Peter Memishian writes:
> A webrev showing the diffs due to your requested changes is at:
> 
>       http://cr.opensolaris.org/~meem/clearview-noipmp-cr-diff1

The changes look good.

> Please let me know if you'd also like a new overall webrev.

No, I have plenty of work.  Thanks for the offer, though.  ;-}

>  >   We probably need a new ARC case to obsolete ipmp_hook_emulation and
>  >   let customers know that this is going away.
> 
> The removal is covered in PSARC/2007/272, though it was officially
> Uncommitted to start with.

OK.

>  >   IPQoS is probably tougher.  if_groupname is part of the publicly
>  >   documented configuration interface for it:
>  > 
>  >   http://docs.sun.com/app/docs/doc/816-4554/ipqos-reference-1?a=view
> 
> Well, I could preserve it if it's an issue, but I would tend to think we
> could just notify folks that it's gone, as there appears to be no evidence
> anyone has actually used it.  (In general, I would expect the set of IPQoS
> selectors to be free to evolve from release to release.)

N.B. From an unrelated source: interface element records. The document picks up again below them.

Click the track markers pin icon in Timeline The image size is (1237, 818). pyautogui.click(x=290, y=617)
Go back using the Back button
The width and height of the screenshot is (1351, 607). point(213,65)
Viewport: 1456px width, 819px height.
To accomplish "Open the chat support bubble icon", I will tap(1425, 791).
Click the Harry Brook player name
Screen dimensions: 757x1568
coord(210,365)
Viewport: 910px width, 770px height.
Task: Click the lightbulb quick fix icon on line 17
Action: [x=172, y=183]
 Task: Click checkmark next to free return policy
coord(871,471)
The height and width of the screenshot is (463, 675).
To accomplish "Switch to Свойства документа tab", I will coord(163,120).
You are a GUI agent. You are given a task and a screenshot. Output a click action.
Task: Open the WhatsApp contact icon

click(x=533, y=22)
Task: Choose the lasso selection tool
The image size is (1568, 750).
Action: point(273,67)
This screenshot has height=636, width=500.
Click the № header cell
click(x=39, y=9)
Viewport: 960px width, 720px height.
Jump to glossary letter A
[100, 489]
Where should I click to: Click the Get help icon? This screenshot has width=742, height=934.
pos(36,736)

In the possibly unusual case that someone uses both IPMP and IPQoS, I
wouldn't expect that previously-valid configuration files would
suddenly become invalid and fail to load on an upgrade.  Having new
selectors and features show up is unsurprising from a user's point of
view, but having things break is not expected.

I agree that IPQoS is and was a questionable feature at best with
dubious design and feature set, and I'm as anxious as any to have it
removed (I obviously didn't want it there at all in the first place),
but I think the administrative interface piece needs to be handled in
the same way as any other feature removal.

>  I will make sure
> this issue is covered in the commitment for PSARC/2007/272.

OK.

>  >   Why does SIOCSIPMPFAILBACK still exist in sys/sockio.h (and truss
>  >   and in.mpathd)?  It's gone from the kernel, and I wouldn't expect
>  >   the new IPMP to make use of it, so I don't quite see how it's
>  >   useful.
> 
> In general, I left symbols used by userland around because I didn't want
> to drag accompanying userland modifications into this wad (since in
> general IPMP userland is not being entirely rewritten).  For instance,
> removing SIOCSIPMPFAILBACK means in.mpathd no longer compiles.

OK; I see.

I think it might have been been better to include some of the user
space removals as well.  I assume that the above ioctl does in fact go
away with the final version of code, right?

>  >   Can the ilm discrepancy (ipif for IPv4, but ill for IPv6) go away
>  >   now?  I think this was done for IPMP.
> 
> No, it predates IPMP considerably and has to do with the userland API for
> doing multicast joins.  That said, I hear Erik has cleaned this up in his
> IP refactoring wad.

OK.

>  > usr/src/uts/common/inet/ip.h
>  > 
>  >   758: this XXX comment appears related to the old IPMP code.
> 
> I'm not exactly sure what that comment means, but it was introduced with
> IPv6, several years prior to IPMP.

Hmm.  OK.  It looked to me like it was related to the ifindex logic
that you just removed from the multicast code.  If not, then that's
fine, though I think the comment is probably a bit terse.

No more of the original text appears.